• [Work to complete] Reproduce the listing verbatim, from its first line through the line containing "Image resolution: width=1022", with both of those lines included.

[Records taken from a dataset]
■ ■ ■ ■ ■ ■ ■
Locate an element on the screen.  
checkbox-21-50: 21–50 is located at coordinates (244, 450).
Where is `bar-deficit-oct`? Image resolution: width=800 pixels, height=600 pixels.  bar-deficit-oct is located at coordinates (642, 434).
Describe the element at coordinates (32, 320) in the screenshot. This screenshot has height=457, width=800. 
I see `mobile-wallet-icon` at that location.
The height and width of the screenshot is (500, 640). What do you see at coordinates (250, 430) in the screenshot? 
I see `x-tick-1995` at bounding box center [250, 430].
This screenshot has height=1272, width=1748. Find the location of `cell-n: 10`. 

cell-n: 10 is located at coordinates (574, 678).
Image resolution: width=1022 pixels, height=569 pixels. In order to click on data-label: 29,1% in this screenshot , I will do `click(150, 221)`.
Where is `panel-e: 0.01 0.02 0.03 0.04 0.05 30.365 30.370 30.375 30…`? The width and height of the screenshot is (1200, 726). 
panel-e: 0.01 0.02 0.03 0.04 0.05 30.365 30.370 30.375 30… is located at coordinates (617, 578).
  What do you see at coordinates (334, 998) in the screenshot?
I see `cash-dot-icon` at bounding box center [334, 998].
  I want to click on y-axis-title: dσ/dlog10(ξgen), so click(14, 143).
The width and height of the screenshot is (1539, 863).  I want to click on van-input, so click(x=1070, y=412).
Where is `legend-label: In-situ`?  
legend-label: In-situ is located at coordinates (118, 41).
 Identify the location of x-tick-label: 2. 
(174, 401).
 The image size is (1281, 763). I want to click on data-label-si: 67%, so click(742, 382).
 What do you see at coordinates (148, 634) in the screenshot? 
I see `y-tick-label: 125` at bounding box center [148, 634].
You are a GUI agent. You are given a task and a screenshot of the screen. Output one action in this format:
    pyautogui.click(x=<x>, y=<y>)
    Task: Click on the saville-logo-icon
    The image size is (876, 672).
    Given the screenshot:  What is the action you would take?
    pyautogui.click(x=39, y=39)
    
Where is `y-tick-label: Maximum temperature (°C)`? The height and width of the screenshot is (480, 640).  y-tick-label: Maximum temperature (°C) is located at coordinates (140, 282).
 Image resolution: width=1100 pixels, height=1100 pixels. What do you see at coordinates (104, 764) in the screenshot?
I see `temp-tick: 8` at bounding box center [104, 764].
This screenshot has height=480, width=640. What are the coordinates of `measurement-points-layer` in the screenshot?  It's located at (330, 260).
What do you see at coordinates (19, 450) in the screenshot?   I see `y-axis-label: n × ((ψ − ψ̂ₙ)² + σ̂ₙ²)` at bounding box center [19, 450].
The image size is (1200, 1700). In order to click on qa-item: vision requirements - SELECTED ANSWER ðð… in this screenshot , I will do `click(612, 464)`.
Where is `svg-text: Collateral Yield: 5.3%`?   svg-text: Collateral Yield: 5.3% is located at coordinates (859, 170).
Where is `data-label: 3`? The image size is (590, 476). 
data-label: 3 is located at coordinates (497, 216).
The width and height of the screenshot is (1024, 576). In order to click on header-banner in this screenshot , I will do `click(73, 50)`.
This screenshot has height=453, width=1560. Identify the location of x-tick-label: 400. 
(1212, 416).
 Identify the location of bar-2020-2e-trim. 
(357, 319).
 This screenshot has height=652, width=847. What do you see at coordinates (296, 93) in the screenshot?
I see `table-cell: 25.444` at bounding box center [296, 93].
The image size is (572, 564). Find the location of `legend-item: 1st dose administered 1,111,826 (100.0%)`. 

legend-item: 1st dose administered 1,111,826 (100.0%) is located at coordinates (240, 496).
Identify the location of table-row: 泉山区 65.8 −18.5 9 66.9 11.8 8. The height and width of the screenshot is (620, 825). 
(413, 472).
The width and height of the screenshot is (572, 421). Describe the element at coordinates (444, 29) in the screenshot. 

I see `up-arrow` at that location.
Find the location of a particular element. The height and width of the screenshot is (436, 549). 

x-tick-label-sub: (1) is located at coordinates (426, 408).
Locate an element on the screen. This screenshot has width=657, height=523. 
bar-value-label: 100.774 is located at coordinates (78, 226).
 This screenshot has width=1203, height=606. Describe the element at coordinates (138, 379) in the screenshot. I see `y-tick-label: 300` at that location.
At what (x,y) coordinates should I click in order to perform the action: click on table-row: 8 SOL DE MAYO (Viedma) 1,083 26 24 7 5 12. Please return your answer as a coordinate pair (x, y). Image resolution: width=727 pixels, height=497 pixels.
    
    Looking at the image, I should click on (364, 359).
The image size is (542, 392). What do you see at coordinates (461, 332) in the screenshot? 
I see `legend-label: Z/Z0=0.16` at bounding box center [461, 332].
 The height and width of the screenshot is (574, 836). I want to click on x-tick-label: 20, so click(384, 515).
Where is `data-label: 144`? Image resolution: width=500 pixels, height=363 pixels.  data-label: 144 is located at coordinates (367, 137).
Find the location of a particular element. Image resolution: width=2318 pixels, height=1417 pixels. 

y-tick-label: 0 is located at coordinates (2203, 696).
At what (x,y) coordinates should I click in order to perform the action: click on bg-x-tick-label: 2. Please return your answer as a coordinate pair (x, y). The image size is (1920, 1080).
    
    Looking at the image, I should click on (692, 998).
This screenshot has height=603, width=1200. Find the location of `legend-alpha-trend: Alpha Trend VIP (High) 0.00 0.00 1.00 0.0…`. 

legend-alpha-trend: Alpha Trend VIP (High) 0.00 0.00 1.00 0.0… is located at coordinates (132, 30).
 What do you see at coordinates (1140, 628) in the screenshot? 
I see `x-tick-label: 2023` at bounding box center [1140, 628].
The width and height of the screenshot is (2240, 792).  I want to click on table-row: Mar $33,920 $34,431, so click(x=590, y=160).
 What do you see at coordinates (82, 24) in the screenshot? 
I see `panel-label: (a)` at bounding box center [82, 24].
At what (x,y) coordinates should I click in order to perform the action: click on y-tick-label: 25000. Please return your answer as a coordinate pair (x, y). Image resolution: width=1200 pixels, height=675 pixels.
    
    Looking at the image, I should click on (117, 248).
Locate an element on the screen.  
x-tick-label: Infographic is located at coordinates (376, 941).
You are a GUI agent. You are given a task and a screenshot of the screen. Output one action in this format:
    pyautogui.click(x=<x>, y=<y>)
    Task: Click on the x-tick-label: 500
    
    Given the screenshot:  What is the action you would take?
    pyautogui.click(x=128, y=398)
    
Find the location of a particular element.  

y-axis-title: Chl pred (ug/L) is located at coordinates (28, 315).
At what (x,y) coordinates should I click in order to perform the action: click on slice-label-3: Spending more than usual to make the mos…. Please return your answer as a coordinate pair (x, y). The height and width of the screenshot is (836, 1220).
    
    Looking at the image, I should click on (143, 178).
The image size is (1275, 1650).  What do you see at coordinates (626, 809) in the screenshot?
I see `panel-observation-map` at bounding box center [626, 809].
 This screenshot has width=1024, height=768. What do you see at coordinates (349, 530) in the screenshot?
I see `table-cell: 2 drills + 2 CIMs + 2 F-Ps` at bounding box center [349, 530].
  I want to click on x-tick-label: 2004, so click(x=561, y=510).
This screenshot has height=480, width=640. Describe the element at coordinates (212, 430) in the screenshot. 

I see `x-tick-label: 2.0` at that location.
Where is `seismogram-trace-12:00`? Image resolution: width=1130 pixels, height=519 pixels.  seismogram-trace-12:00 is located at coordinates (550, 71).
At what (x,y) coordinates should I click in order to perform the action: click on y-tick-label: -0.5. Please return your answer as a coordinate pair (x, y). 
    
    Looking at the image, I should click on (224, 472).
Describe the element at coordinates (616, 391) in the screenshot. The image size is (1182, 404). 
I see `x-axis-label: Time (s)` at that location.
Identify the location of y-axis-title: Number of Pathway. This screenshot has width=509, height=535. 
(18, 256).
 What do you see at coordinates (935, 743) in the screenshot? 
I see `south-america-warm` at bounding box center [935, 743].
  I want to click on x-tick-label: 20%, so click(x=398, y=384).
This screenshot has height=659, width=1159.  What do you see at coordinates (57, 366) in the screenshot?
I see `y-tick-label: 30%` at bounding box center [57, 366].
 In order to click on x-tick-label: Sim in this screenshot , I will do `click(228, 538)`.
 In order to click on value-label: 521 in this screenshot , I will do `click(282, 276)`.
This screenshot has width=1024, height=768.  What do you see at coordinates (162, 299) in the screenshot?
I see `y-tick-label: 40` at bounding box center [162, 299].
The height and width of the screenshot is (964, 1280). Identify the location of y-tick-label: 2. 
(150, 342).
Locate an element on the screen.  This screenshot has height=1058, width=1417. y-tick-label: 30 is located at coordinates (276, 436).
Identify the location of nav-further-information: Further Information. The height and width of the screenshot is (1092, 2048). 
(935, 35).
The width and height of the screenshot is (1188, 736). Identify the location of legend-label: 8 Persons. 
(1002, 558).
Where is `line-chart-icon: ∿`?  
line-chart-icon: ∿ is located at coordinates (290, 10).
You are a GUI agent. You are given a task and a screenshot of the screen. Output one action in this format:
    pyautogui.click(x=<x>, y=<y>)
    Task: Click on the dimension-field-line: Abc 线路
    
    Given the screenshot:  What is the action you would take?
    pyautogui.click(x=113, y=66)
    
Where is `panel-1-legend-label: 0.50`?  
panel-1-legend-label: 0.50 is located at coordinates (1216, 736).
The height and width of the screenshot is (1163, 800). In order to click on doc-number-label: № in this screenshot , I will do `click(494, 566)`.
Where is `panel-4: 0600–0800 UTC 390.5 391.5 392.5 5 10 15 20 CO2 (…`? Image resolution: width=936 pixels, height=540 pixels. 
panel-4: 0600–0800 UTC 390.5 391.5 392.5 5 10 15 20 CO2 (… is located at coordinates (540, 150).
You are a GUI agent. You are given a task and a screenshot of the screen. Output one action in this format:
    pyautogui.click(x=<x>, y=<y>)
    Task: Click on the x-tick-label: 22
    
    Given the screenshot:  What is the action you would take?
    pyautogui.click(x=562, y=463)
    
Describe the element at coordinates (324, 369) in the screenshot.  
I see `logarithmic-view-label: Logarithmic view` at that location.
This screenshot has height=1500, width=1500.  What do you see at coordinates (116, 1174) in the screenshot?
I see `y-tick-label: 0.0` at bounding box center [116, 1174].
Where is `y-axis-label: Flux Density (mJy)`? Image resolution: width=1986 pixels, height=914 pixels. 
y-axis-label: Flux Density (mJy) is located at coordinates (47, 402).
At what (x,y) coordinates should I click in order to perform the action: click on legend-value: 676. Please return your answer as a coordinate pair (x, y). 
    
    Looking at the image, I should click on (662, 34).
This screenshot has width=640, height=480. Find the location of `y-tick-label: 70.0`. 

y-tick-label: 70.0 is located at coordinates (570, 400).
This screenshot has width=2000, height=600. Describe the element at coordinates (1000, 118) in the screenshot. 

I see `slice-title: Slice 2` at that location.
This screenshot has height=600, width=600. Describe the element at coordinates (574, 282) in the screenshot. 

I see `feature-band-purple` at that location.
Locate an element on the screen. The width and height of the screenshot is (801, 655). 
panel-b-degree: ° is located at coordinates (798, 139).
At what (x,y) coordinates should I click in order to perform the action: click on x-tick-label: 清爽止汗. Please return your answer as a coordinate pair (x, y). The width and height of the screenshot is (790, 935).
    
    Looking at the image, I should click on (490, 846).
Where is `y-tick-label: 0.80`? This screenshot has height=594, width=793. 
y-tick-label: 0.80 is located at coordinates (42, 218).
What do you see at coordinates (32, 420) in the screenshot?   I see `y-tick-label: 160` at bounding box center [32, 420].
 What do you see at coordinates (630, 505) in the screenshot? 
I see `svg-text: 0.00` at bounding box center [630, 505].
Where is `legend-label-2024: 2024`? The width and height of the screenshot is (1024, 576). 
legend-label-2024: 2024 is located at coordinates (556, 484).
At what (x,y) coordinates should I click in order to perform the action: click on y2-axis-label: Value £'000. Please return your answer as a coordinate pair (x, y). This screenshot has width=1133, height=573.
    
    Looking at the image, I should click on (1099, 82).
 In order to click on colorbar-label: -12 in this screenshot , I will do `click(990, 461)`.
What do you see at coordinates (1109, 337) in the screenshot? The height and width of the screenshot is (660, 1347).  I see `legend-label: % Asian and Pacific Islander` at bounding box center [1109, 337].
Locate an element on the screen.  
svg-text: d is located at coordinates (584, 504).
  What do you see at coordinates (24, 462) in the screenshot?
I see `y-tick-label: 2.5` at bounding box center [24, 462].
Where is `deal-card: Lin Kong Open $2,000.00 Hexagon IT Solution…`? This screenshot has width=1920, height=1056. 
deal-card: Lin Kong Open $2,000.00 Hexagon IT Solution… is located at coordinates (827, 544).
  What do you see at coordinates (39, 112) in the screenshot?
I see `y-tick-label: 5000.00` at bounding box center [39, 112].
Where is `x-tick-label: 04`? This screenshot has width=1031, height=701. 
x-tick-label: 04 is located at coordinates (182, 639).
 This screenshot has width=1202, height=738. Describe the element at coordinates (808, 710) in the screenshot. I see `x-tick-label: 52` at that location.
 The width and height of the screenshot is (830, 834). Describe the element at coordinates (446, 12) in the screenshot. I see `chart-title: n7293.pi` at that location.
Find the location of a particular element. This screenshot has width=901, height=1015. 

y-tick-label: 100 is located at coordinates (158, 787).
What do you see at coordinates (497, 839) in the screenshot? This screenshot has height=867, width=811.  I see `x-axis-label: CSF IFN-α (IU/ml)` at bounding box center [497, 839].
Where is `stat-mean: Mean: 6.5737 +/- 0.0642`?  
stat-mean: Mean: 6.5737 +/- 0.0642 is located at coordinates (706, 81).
■ ■ ■ ■ ■ ■ ■
• [Response below]
Locate an element on the screen.  
checkbox-21-50: 21–50 is located at coordinates (244, 450).
Where is `bar-deficit-oct`? Image resolution: width=800 pixels, height=600 pixels.  bar-deficit-oct is located at coordinates (642, 434).
Describe the element at coordinates (32, 320) in the screenshot. This screenshot has height=457, width=800. 
I see `mobile-wallet-icon` at that location.
The height and width of the screenshot is (500, 640). What do you see at coordinates (250, 430) in the screenshot? 
I see `x-tick-1995` at bounding box center [250, 430].
This screenshot has height=1272, width=1748. Find the location of `cell-n: 10`. 

cell-n: 10 is located at coordinates (574, 678).
Image resolution: width=1022 pixels, height=569 pixels. In order to click on data-label: 29,1% in this screenshot , I will do `click(150, 221)`.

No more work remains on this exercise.